Daviesia physodes is a species of flowering plant in the family Fabaceae and is endemic to near-coastal areas of south-western Western Australia. It is an open shrub with vertically flattened or tapering, sharply-pointed phyllodes, and yellow and pink to red flowers.

==Description==
Daviesia physodes is an open, glabrous, usually glaucous shrub that typically grows to a height of up to 1.8 m. The phyllodes on the lower part of the plant are vertically flattened, wedge-shaped, up to 55 mm long and 10 mm high, those near the ends of the branchlets tapering and sharply pointed, up to 22 mm long and 3 mm wide.
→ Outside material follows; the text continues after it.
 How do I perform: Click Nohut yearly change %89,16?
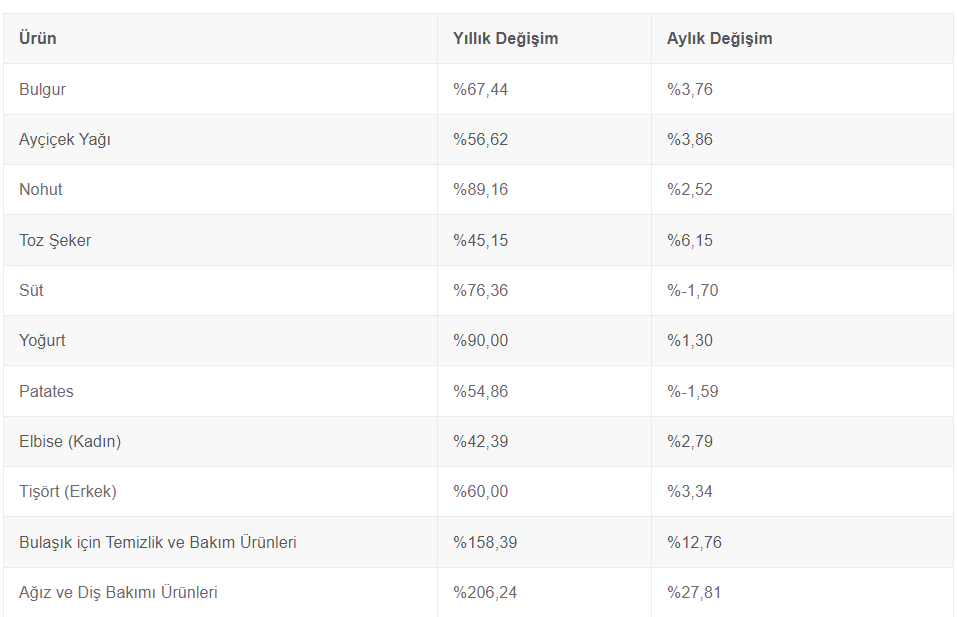(480, 189)
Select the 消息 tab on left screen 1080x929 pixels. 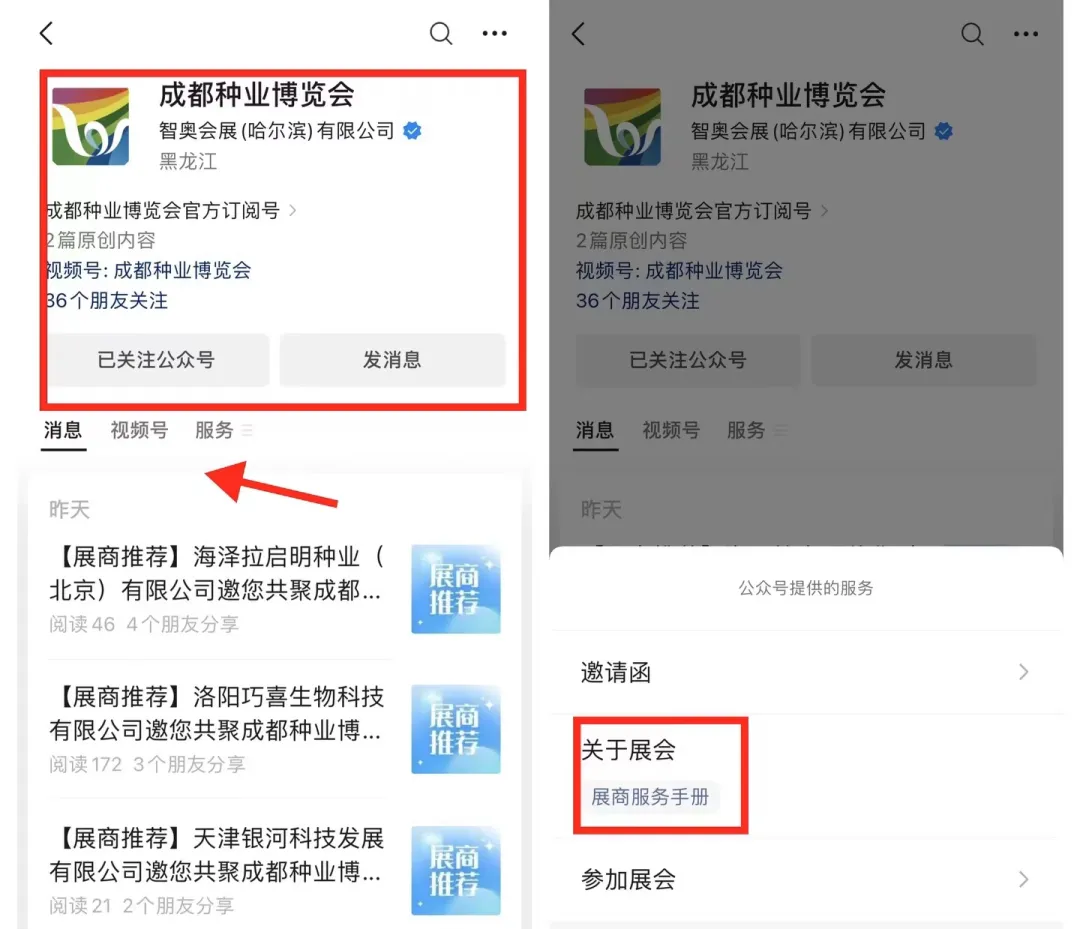[63, 430]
The flowers are arranged in groups of two to four on a peduncle about 0.5 mm long, the rachis about 0.5 mm long, each flower on a pedicel 1.5–3 mm long. The sepals are about 1.75 mm long, the upper two lobes joined for most of their length and the lower three about 0.25 mm long. The standard petal is broadly egg-shaped with a notched centre, about 7 mm long and 8 mm wide, yellow with pink tinge. The wings are 5.5–6.0 mm long and pink to red, the keel 7.0–7.5 mm long and pink to red. Flowering occurs from July to November and the fruit is an inflated, triangular pod 11–16 mm long.

==Taxonomy and naming==
Daviesia physodes was first formally described in 1832 by George Don in his book A General History of Dichlamydeous Plants from an unpublished manuscript by
Allan Cunningham. The specific epithet (physodes) means "a pair of bellows", referring to the bladdery fruit of this species.

==Distribution and habitat==
This bitter-pea grows in open forest or kwongan between Geraldton, Augusta and Narrogin in near-coastal areas of the Geraldton Sandplains, Jarrah Forest and Swan Coastal Plain biogeographic regions of south-western Western Australia.